Prolonged extreme heat will damage cars, trucks - Tucson News Now

Prolonged extreme heat will damage cars, trucks

(Source: Tucson News Now) (Source: Tucson News Now)
TUCSON, AZ (Tucson News Now) -

The National Weather Service said when temperatures reach 110 degrees for days on end, it has a cumulative effect on our bodies.

The constant wear and tear without a chance for a cooldown, can lead to many health issues, including among people who are normally thought to be healthy.

Cars, even new ones, also will experience adverse effects of the heat.

"They just break down," said Jim Mooney, owner of Frontier towing in Tucson. "Just like we get hot, they get hot."

There are times of the year when motorists can sort of ignore their car, like during the cooler months. But the extreme heat event which Tucson is experiencing right now is not one of those times.

Motorists should get routine maintenance at any time of the year, but right now, there are issues which can cause serious damage.

Tires are among the vulnerable items. 

"When it's 115 degrees like it is today," he said on Monday, June 19. "The tires are 170 degrees."

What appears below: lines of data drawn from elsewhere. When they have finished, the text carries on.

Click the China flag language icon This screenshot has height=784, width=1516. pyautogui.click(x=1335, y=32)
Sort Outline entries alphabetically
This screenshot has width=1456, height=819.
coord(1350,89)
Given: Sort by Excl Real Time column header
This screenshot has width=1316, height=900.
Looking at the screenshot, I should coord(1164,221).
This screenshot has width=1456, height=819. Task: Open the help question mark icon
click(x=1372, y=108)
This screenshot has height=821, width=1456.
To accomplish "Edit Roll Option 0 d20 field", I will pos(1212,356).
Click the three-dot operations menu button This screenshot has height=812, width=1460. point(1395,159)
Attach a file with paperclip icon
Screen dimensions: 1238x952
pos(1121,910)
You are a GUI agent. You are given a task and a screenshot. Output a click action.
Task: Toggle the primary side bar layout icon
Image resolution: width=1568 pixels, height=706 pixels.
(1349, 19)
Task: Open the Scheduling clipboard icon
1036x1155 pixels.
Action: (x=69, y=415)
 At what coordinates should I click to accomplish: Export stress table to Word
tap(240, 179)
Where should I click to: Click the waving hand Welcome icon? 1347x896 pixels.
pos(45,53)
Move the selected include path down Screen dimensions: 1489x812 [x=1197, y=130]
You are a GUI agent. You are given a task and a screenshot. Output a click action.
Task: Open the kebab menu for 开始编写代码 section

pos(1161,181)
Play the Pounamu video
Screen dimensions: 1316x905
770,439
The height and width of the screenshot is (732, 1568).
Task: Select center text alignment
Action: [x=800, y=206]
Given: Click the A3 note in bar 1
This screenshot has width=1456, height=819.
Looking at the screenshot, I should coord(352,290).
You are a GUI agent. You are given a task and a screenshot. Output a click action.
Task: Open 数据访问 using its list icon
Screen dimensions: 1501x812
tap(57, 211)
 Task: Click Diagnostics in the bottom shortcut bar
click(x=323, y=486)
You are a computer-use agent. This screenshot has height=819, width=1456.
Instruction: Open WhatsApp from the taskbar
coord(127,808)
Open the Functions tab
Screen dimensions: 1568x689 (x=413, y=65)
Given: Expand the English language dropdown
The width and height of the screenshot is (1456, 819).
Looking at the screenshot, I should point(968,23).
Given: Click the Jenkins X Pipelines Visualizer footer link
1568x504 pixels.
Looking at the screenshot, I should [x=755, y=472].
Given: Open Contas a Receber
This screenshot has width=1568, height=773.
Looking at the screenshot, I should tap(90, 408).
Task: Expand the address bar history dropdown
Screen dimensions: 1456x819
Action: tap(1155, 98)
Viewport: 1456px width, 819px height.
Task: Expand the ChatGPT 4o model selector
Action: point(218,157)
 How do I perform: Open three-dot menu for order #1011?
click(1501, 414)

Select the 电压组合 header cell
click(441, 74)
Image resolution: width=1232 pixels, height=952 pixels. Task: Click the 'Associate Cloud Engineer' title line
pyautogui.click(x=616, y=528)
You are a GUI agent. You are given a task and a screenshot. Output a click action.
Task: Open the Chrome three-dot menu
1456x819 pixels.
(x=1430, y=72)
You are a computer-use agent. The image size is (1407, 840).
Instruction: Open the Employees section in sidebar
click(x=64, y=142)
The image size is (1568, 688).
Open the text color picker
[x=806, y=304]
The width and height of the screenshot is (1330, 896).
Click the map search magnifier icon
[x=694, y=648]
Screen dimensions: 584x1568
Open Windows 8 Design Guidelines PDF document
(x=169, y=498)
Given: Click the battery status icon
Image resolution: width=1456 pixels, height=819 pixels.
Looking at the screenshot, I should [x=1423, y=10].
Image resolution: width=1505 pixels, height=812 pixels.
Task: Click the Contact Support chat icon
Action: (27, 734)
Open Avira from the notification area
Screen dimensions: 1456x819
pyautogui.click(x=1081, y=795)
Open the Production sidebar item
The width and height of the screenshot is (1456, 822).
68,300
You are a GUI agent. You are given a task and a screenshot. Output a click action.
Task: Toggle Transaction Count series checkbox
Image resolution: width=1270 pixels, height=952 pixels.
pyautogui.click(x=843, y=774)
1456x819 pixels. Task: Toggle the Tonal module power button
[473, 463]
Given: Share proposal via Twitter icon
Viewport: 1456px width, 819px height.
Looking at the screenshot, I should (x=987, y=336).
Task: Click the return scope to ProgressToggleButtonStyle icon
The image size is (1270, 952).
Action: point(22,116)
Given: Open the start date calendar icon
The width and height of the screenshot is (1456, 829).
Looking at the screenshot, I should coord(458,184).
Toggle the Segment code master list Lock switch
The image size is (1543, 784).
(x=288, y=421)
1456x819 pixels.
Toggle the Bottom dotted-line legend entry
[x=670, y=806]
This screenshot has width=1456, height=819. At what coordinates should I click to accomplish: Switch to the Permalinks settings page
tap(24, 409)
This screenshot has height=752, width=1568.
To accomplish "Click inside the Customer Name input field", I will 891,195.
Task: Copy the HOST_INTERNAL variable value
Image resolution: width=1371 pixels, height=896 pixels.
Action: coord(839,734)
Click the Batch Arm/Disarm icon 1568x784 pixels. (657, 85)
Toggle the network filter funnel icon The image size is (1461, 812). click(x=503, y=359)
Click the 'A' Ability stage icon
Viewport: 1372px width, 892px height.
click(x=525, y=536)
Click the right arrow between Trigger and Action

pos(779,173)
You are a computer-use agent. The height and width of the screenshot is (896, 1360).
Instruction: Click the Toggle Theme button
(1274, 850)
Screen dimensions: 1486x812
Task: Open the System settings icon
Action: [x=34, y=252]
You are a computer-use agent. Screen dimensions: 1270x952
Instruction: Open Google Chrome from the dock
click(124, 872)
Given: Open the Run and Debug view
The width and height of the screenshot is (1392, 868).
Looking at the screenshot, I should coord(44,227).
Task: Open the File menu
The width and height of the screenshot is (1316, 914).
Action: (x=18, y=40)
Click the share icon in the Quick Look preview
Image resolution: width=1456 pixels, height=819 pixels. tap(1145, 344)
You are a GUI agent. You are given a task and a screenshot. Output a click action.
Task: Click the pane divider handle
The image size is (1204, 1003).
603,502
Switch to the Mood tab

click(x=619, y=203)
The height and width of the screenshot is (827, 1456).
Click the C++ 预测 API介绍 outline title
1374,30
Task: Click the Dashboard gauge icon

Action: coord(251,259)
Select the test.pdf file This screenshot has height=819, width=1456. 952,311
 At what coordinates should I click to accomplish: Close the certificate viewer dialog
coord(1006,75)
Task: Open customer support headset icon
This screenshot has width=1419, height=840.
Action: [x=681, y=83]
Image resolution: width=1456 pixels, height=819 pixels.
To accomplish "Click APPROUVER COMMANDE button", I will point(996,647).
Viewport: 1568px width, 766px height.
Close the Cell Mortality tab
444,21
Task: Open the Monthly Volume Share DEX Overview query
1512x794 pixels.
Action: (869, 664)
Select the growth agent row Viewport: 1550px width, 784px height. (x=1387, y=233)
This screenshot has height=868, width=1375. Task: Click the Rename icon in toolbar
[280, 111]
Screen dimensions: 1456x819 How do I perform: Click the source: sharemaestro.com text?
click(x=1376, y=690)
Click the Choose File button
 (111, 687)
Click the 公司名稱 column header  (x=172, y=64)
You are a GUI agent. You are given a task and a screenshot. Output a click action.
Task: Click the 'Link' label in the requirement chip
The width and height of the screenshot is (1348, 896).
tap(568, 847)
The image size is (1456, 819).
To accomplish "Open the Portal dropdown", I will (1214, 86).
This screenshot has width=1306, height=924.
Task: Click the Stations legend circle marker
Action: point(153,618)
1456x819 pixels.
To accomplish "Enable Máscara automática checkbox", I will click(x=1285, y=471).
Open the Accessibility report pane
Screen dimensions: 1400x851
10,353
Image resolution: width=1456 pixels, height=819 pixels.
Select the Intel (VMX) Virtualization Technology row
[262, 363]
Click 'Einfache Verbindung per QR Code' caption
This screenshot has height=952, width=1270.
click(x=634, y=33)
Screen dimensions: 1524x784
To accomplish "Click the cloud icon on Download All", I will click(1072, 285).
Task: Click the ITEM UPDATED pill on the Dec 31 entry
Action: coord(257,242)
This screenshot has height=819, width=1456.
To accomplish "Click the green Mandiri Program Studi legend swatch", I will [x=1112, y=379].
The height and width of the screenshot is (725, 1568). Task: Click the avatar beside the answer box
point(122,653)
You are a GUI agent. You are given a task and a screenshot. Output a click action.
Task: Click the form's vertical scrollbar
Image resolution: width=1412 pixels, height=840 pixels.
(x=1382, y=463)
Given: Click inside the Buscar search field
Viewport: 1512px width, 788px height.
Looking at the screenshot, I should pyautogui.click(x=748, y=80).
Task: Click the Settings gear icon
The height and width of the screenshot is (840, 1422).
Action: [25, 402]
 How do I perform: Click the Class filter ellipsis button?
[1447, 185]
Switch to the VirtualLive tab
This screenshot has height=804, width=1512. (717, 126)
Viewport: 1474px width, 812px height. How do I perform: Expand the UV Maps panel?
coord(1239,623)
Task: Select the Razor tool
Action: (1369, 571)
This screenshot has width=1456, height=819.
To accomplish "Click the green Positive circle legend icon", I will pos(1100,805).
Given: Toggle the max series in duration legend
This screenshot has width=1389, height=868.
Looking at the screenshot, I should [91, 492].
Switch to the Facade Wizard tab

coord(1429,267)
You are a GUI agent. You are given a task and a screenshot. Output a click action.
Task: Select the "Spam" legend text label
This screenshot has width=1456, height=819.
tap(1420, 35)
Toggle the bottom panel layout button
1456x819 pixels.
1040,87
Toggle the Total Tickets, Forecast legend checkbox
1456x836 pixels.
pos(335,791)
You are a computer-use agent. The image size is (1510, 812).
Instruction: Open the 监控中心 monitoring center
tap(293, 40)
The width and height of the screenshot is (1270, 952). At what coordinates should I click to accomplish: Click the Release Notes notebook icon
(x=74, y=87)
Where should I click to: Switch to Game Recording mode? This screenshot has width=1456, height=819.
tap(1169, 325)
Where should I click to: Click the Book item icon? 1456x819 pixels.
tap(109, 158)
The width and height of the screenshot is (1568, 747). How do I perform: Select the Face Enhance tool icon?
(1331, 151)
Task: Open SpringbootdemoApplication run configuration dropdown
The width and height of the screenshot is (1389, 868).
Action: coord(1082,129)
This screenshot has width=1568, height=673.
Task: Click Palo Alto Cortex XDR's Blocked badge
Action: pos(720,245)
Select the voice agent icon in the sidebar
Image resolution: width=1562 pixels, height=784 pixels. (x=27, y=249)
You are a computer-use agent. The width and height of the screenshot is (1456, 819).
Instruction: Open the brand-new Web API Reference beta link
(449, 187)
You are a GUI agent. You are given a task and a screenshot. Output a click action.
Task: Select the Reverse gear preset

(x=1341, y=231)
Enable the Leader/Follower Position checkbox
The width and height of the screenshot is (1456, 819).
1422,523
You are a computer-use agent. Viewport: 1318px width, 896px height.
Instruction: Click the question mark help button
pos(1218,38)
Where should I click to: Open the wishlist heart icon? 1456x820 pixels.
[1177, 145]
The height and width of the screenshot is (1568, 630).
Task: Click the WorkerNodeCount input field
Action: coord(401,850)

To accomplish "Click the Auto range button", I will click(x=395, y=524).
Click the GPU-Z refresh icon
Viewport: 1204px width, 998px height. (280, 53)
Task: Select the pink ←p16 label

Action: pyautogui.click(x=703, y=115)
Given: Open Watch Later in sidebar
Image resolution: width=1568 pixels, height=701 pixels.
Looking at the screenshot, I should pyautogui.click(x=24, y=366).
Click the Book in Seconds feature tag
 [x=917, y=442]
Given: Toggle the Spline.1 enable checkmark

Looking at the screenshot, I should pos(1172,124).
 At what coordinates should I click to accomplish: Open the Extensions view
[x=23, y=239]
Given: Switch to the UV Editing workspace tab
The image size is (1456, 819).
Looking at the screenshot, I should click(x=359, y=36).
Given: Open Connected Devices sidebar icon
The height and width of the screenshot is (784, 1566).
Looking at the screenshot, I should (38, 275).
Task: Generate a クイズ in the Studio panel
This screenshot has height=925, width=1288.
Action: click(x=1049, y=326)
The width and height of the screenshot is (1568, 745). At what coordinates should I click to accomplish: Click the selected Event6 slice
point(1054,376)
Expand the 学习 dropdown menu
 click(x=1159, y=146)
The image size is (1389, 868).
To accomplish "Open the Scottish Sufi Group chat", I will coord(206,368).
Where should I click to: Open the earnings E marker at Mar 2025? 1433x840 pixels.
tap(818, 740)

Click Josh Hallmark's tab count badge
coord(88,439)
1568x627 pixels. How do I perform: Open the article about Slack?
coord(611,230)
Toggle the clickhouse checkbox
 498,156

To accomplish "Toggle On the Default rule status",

And without a cooldown, they wear down and dry out.

That's what happened to Cameron McNelly, who said he was driving to Tucson from Casa Grande in the heat of the day.

"Driving down the freeway, just cruising," he said. "Started feeling a little bump and the next thing I knew, I heard a loud bang."

That loud bang was the sound of his left front tire shredding.

The tires are 4 years old and only have a couple thousand miles on them.

"We don't drive it very often," he said.

The tread pulled away but the tire did not lose air, so it handled OK until he could get the car to a stop.

"It scared me more than anything," he said. 

He was fortunate, as Mooney will attest.

"A blowout can cause an accident, a rollover," he said. "(That) wreck can cause you blocking traffic, which can cause five more wrecks."

While admittedly not a tire expert, Mooney said he has seen enough and experienced enough in his business to know summer is a bad time for tires.

"They don't make them like they used to," he said. "And in the heat, it's even more vital because they dry out."

Mooney said if an owner can't afford to have the car checked by a mechanic, most families have a person who tinkers with cars and maybe they can do the job. But the most important thing is to not ignore the car right now.  

"The cars are going to fail," he said. "They just can't take the extended amount of temperatures over time."